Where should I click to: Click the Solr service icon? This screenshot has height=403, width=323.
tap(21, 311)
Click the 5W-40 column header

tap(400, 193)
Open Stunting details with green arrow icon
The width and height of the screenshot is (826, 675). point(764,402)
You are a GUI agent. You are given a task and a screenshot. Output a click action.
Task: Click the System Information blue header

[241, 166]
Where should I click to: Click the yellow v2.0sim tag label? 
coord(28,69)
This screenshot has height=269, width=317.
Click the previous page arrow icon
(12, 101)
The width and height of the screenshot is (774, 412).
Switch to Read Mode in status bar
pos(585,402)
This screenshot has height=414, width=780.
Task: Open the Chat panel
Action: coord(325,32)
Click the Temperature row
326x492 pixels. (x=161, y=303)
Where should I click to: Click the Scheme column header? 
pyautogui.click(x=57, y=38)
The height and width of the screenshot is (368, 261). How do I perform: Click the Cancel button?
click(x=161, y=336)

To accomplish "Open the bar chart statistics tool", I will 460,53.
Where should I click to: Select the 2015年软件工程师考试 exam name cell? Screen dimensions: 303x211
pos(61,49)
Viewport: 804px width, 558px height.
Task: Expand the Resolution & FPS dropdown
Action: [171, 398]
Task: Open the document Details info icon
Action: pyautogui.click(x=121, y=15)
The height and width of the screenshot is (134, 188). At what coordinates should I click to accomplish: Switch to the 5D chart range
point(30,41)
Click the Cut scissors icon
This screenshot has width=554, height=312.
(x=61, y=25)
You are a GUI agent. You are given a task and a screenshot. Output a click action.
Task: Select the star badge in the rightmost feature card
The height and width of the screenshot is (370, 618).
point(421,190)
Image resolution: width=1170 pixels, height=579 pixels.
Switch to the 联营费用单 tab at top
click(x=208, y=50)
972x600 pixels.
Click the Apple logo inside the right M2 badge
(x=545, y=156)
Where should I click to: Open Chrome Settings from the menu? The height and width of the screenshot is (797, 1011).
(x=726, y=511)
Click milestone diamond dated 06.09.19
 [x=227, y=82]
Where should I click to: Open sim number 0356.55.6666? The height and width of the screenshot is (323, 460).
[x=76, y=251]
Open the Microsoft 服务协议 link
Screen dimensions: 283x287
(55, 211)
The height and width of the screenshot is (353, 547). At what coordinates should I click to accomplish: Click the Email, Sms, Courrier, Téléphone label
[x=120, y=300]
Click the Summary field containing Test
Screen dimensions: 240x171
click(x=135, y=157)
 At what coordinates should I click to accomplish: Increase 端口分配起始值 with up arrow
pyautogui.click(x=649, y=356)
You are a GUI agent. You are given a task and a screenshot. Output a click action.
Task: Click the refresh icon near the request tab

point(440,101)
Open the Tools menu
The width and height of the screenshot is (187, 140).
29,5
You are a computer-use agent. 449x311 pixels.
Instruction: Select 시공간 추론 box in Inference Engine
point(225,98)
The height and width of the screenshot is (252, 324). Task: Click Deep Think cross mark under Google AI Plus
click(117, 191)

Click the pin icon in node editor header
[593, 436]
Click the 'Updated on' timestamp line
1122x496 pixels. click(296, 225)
────────────────────────────────────────
### AIM OF THE EXERCISE
Taking the line containing "Switch to the 联营费用单 tab at top" as the first, please return it and every line after it through the end of the entries, exactly and only those.

### COMPLETED EXERCISE
Switch to the 联营费用单 tab at top
click(x=208, y=50)
972x600 pixels.
Click the Apple logo inside the right M2 badge
(x=545, y=156)
Where should I click to: Open Chrome Settings from the menu? The height and width of the screenshot is (797, 1011).
(x=726, y=511)
Click milestone diamond dated 06.09.19
 [x=227, y=82]
Where should I click to: Open sim number 0356.55.6666? The height and width of the screenshot is (323, 460).
[x=76, y=251]
Open the Microsoft 服务协议 link
Screen dimensions: 283x287
(55, 211)
The height and width of the screenshot is (353, 547). At what coordinates should I click to accomplish: Click the Email, Sms, Courrier, Téléphone label
[x=120, y=300]
Click the Summary field containing Test
Screen dimensions: 240x171
click(x=135, y=157)
 At what coordinates should I click to accomplish: Increase 端口分配起始值 with up arrow
pyautogui.click(x=649, y=356)
You are a GUI agent. You are given a task and a screenshot. Output a click action.
Task: Click the refresh icon near the request tab

point(440,101)
Open the Tools menu
The width and height of the screenshot is (187, 140).
29,5
You are a computer-use agent. 449x311 pixels.
Instruction: Select 시공간 추론 box in Inference Engine
point(225,98)
The height and width of the screenshot is (252, 324). Task: Click Deep Think cross mark under Google AI Plus
click(117, 191)

Click the pin icon in node editor header
[593, 436]
Click the 'Updated on' timestamp line
1122x496 pixels. click(296, 225)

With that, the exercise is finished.